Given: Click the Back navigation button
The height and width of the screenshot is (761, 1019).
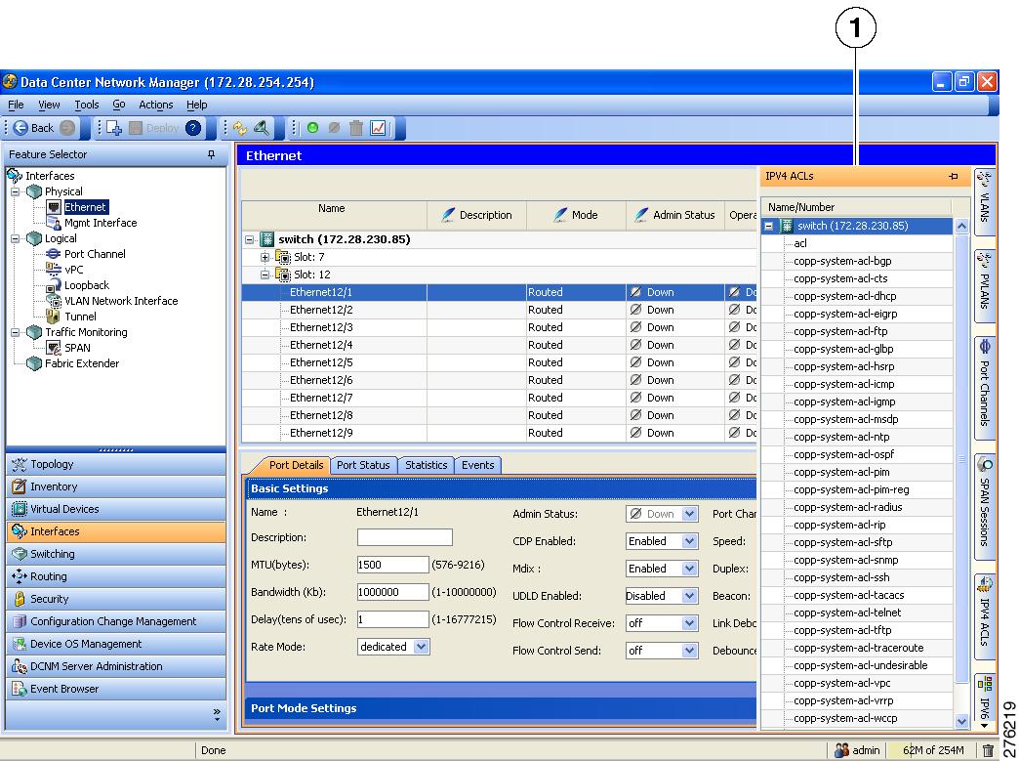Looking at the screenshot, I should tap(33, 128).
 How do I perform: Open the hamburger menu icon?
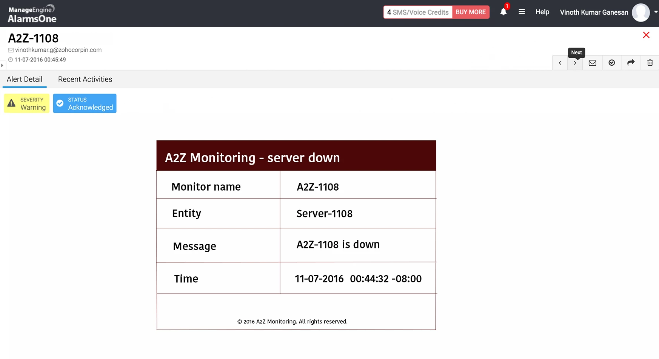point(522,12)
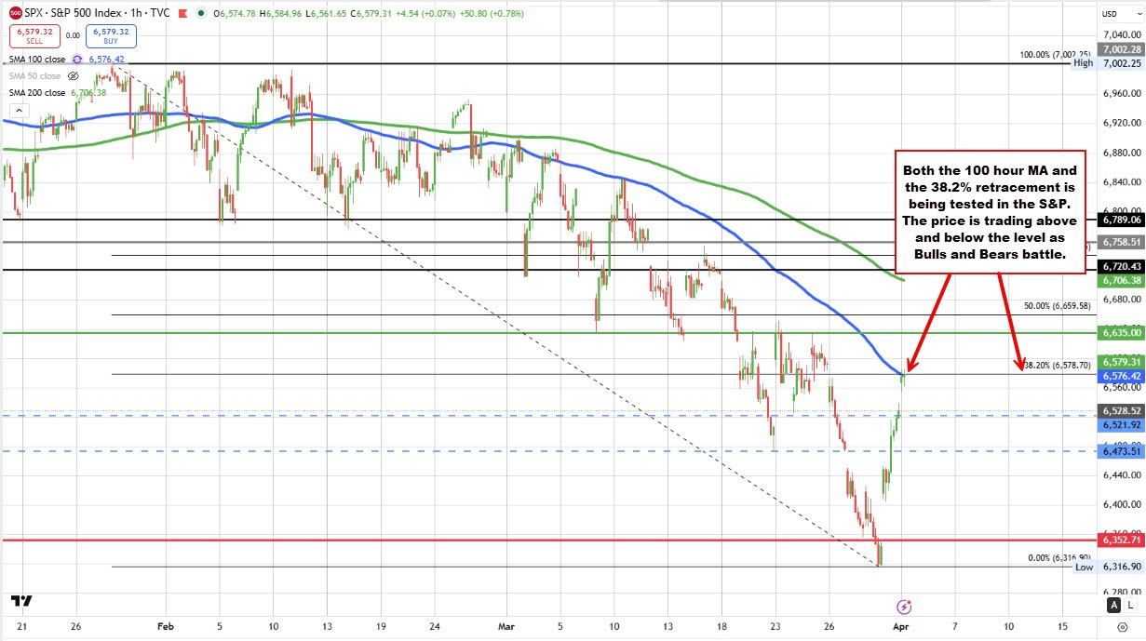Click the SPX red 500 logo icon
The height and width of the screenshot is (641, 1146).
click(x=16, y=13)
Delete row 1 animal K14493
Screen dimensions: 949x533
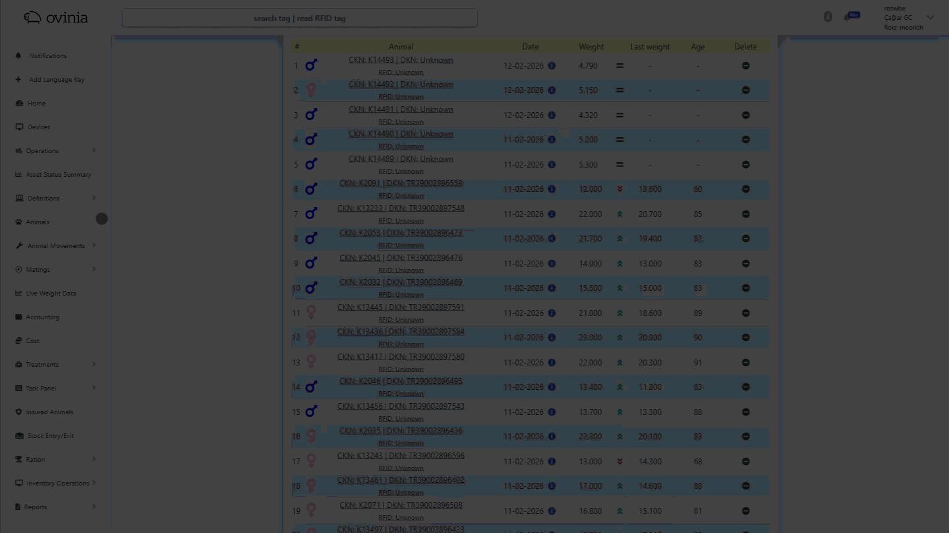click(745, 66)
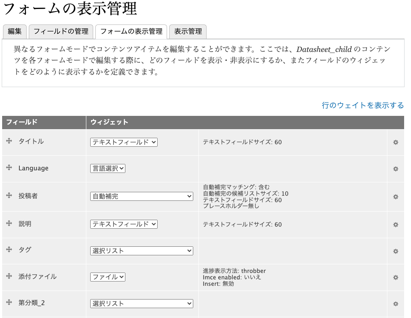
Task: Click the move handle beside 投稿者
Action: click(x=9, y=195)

=== WHAT YOU SHOULD DO ===
Pictures in the records should not appear in your copy, but everything else must be transcribed exactly.

=== PROBLEM SOLUTION ===
Given: Click the Back navigation button
The height and width of the screenshot is (761, 1019).
Looking at the screenshot, I should tap(33, 128).
 How do I perform: Open the hamburger menu icon?
point(522,12)
Click the SPX red 500 logo icon
The height and width of the screenshot is (641, 1146).
click(x=16, y=13)
Delete row 1 animal K14493
Screen dimensions: 949x533
click(745, 66)
Task: Click the move handle beside 投稿者
Action: click(x=9, y=195)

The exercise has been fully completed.